WHAT YOU SHOULD DO: As the answer, give a copy of each line below that includes the word "computer".

(Records from a dataset)
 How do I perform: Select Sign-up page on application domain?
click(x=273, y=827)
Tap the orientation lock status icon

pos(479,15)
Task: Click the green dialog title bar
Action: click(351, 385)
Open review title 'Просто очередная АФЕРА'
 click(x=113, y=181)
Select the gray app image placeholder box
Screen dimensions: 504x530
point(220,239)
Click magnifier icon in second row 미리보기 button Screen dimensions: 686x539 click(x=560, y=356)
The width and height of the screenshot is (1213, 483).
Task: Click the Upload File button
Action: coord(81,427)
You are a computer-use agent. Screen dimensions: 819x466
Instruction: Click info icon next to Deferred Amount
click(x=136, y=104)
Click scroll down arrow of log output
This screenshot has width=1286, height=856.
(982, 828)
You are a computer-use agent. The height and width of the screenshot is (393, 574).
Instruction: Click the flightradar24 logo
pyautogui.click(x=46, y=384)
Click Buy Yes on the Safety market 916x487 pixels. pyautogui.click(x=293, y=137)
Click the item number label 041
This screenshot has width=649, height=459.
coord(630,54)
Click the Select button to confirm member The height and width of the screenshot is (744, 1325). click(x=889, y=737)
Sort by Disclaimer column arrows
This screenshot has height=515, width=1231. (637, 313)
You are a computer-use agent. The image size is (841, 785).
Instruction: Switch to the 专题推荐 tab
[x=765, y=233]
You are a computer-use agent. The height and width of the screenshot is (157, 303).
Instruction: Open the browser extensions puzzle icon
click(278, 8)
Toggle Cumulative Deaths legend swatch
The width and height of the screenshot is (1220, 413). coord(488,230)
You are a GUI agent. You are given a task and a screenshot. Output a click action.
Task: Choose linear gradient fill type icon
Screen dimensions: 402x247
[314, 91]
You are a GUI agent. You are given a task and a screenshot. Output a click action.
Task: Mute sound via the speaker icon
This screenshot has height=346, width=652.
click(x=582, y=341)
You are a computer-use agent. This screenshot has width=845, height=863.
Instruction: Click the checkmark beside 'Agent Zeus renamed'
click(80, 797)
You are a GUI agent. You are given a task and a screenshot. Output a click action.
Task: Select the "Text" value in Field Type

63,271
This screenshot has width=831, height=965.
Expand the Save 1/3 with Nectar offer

WRITTEN REPLY:
You are a computer-use agent. Screen dimensions: 819x466
You are a computer-use agent. The height and width of the screenshot is (393, 574).
You are a computer-use agent. The image size is (841, 785).
You are a computer-use agent. The height and width of the screenshot is (157, 303).
You are a computer-use agent. This screenshot has width=845, height=863.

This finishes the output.